Beyond Compare v1.7c - packed with ASPack v1.08.03 (244k).
In this first phase we are going to use ASPack to compress Beyond Compare v1.7c, an arbitry target which I selected purely because it is written in Delphi. ASPack has only 2 real configurable options to speak of, the name of one of the new sections is configurable (defaults to .adata), you can also decide whether to compress the resources i.e. the .rsrc section. These of course are probably trivial options as far as we are concerned.
Compressing beyond32.exe reduces the file size from 663k to 253k (a saving of 410k), see how bloated Delphi programs really are :). The first thing we'll do is PEDUMP each of the files (use the /I switch), these will be invaluable references when we come to the re-construction. Now lets document loosely the tasks that most PE file packers perform:-
i) Implement a compression &/or an encryption algorithm (most are variations on known algorithms).
ii) Addition of loading/decrypting/unpacking code.
iii) Required fix-ups to the PE header to make the file run.
The fundamental weakness of every packer is that no matter how strong the algorithms are, at some stage if the code/resource is used it will be in-memory in decoded form (I have affectionately termed this "Stone's theorem"), the question is how easy that location is to find. ASPack is a pretty standard PE packer in all these respects, it adds a very predictable piece of loading & unpacking code at the entry point, unpacks the sections and eventually resumes execution at the original program entry point.
The first stage for us therefore will be to find the program entry point of our compressed beyond32.exe. You can use any number of tools to do this, IDA is best in this instance because it accurately disassembles the start-up code.

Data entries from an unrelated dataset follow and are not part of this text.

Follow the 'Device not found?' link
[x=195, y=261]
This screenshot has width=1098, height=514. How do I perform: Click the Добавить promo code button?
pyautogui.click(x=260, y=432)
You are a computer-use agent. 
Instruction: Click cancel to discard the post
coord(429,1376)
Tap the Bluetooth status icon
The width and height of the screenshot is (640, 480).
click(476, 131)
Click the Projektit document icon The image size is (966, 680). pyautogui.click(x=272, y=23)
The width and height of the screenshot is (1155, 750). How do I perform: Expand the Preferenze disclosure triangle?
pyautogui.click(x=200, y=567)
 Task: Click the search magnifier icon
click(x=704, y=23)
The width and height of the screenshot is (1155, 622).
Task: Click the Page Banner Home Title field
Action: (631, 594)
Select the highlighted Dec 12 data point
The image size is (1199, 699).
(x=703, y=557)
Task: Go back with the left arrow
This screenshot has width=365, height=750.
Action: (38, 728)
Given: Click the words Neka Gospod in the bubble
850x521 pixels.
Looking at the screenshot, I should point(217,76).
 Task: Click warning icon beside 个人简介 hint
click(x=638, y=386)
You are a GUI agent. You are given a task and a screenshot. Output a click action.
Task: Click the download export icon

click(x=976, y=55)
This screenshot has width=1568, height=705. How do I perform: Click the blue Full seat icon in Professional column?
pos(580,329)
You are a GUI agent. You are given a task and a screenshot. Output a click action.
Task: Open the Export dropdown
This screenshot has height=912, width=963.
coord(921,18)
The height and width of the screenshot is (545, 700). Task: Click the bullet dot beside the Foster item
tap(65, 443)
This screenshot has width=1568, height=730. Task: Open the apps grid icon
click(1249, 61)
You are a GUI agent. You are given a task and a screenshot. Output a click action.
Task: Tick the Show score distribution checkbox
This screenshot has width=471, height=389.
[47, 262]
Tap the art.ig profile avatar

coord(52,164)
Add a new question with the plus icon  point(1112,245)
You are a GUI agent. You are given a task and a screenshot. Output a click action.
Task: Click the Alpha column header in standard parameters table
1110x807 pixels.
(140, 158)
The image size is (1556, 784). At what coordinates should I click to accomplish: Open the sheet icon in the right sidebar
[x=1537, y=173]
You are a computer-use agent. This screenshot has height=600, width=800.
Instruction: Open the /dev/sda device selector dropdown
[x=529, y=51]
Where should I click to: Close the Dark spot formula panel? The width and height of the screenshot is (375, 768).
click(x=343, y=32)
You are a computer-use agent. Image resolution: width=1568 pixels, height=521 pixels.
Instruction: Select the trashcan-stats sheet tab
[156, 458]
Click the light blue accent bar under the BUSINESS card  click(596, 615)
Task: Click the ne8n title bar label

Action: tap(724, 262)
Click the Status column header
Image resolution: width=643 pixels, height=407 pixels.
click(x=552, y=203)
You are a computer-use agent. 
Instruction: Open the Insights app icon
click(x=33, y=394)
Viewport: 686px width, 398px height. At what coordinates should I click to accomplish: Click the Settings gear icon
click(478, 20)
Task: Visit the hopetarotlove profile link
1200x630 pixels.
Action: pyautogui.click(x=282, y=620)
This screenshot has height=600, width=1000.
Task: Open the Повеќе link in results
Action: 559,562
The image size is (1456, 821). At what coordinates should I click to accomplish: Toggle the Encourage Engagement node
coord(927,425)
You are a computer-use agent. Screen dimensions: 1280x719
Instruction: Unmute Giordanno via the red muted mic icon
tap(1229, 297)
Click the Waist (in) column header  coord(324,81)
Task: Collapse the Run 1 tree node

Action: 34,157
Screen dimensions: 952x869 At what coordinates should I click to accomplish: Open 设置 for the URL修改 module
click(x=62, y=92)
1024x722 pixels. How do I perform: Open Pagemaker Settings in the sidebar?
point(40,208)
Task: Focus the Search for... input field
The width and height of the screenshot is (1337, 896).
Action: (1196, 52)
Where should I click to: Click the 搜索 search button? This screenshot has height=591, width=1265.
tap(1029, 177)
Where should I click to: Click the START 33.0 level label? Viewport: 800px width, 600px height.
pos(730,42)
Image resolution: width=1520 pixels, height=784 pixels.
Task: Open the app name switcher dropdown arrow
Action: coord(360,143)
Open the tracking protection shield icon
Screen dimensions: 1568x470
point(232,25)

:004AC000 PUSHA <-- Save all registers.
:004AC001 CALL $+5 <-- Anti-W32Dasm & SoftICE loader trick.
:004AC006 POP EBP
.................. <-- Gets delta-offset next.
You should now bpx for this code, I replaced the POP EBP with an INT 3 to make
this easier. Now trace through slowly, I'm not going to show you too much code,
instead I'll explain what happens. At the very start the program retrieves the
Image Base and then passes kernel32.dll to GetModuleHandleA (this means that
the program can next get addresses of exports from kernel32.dll with
GetProcAddress), addresses are retrieved for VirtualAlloc() & VirtualFree(), these
will form the crucial part of the unpacking process.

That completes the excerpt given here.